Frankenthal RHEINPFALZ Plus Artikel Lüftungsanlagen: Schule und Kita als Referenz für Umbau

Die neuen Anlagen sollen in Schulen und Kitas das konventionelle Lüften mittels geöffneter Fenster ergänzen.
Die neuen Anlagen sollen in Schulen und Kitas das konventionelle Lüften mittels geöffneter Fenster ergänzen.

Die Stadt möchte die Erkenbertschule und die kommunale Kindertagesstätte in Studernheim mit sogenannten Raumlufttechnischen Anlagen ausstatten. Die Planung dafür hat der Haupt- und Finanzausschuss bei seiner Sitzung am Dienstag vergeben.

Den beiden Projekten kommt nach Darstellung von Bürgermeister Bernd Knöppel (CDU) eine wichtige Funktion als Referenz für mögliche künftige Umbauten in weiteren Frankenthaler Kitas und Schulgebäuden zu. Hintergrund der Anschaffung der Anlagen ist eine bessere Belüftung der Räume wegen der Corona-Pandemie.

Knöppel zufolge werden in der Kita Gotthilf-Salzmann-Straße in Studernheim die Gruppen- und Stillbeschäftigungsräume, der teilbare Mehrzweckraum, der Speisesaal, das Kinder-WC sowie die Spielflure mit den RLT-Anlagen versorgt. In der Erkenbertschule ist das in 20 Räumen vorgesehen. Auch die Gymnastikhalle mit den Umkleiden und Duschräumen möchte die Stadt entsprechend ausstatten.

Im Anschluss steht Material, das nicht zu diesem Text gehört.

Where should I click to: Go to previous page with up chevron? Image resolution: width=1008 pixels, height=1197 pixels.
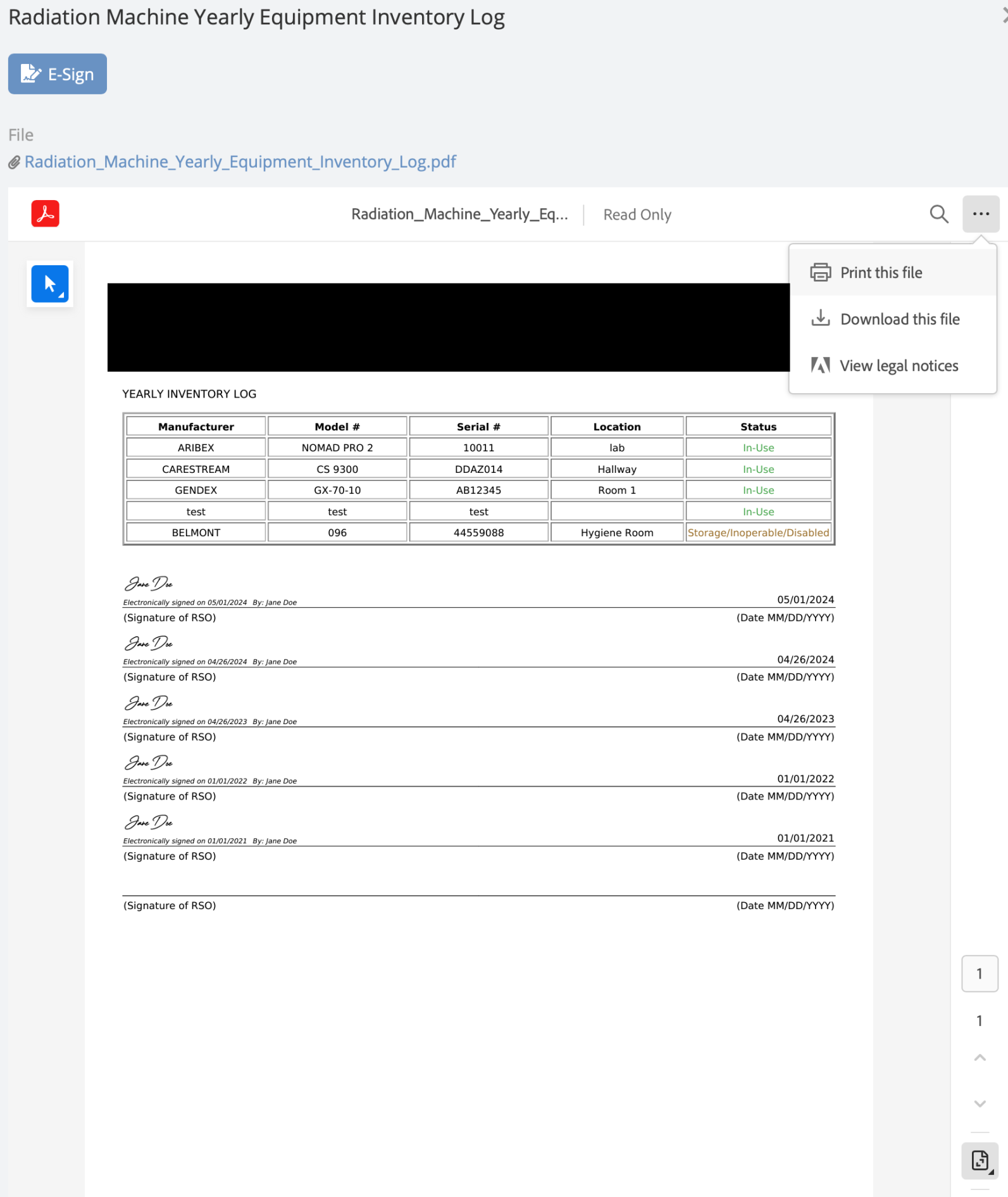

Für die Umbauten habe die Verwaltung Mittel aus dem Förderprogramm beantragt, das der Bund Anfang Juni für stationäre Lüftungsanlagen in Einrichtungen für Kinder unter zwölf Jahren aufgelegt hatte. Laut Knöppel hat Frankenthal am 8. Juli Zuschüsse beantragt und drei Wochen später die Zusage bekommen. Gedeckt würden 80 Prozent der Kosten. Die Planungsleistungen übernimmt ein Fachbüro aus Otterstadt. Etwas Zeitdruck ist da: Die Stadt müsse beide Projekte innerhalb der kommenden zwölf Monate umsetzen und abschließen.